→ Your goal: Transcribe exactly, and only, the lines running from the one with "Task: Follow the" to the end of the entries below, both included, without any pictures.

[[ Stored data open ]]

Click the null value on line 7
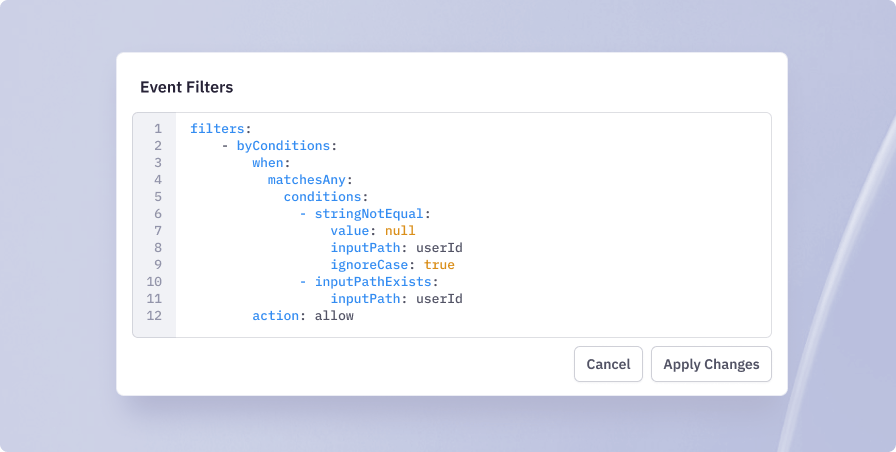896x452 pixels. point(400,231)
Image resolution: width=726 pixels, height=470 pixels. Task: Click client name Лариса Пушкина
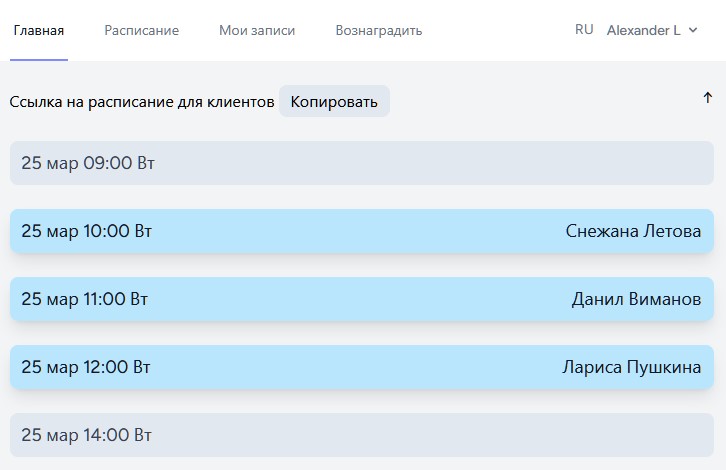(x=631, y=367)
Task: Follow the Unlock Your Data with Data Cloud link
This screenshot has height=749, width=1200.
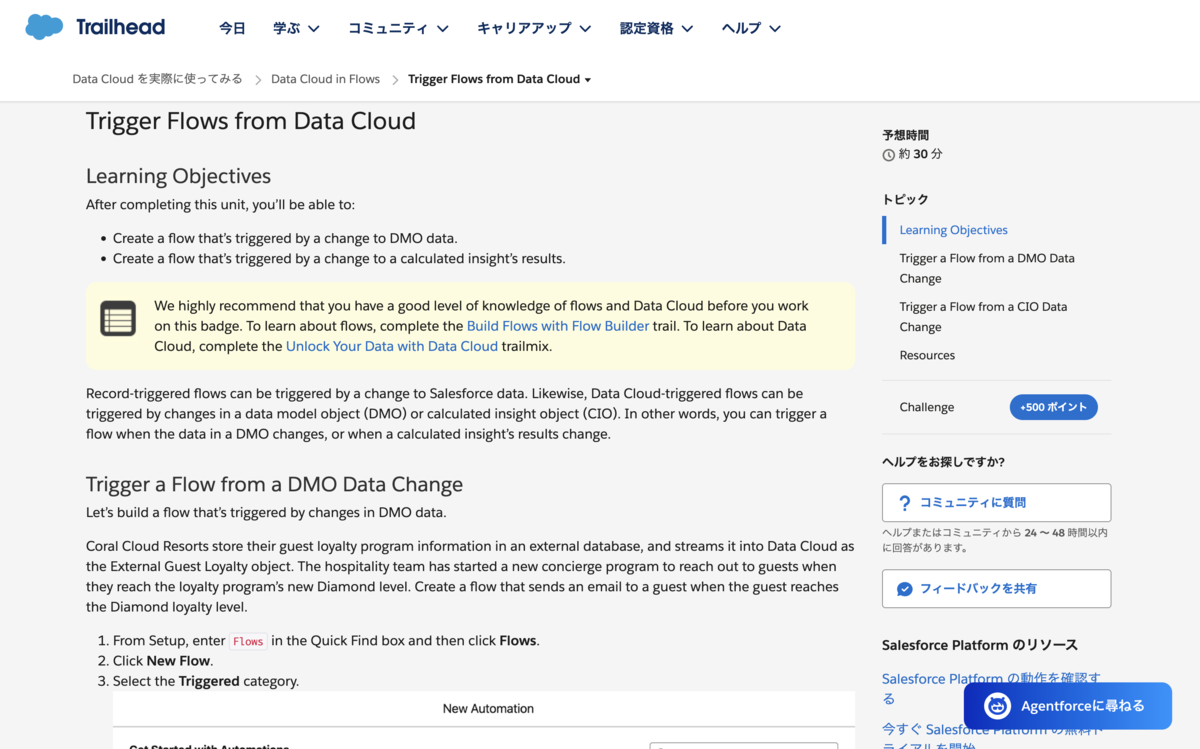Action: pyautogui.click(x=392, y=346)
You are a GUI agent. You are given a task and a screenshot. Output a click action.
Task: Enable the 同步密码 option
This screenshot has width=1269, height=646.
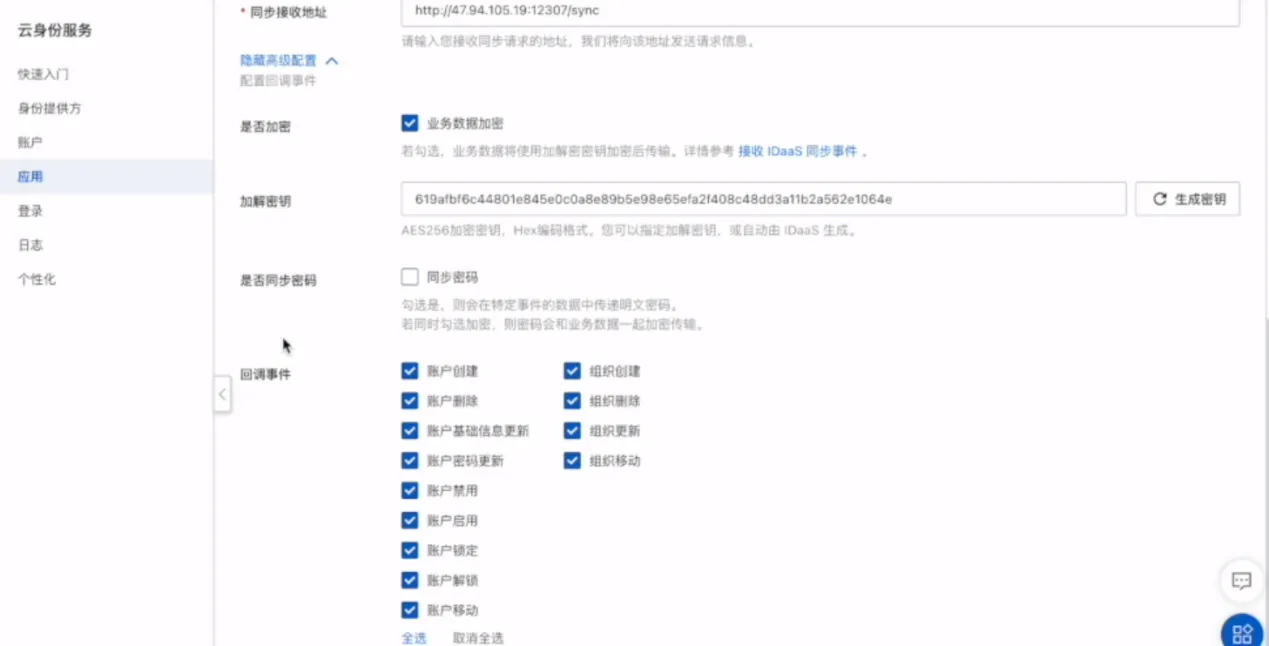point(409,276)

[[ Stored data closed ]]

→ Exercise output:
Task: Follow the Unlock Your Data with Data Cloud link
This screenshot has height=749, width=1200.
Action: pyautogui.click(x=392, y=346)
You are a GUI agent. You are given a task and a screenshot. Output a click action.
Task: Enable the 同步密码 option
This screenshot has width=1269, height=646.
point(409,276)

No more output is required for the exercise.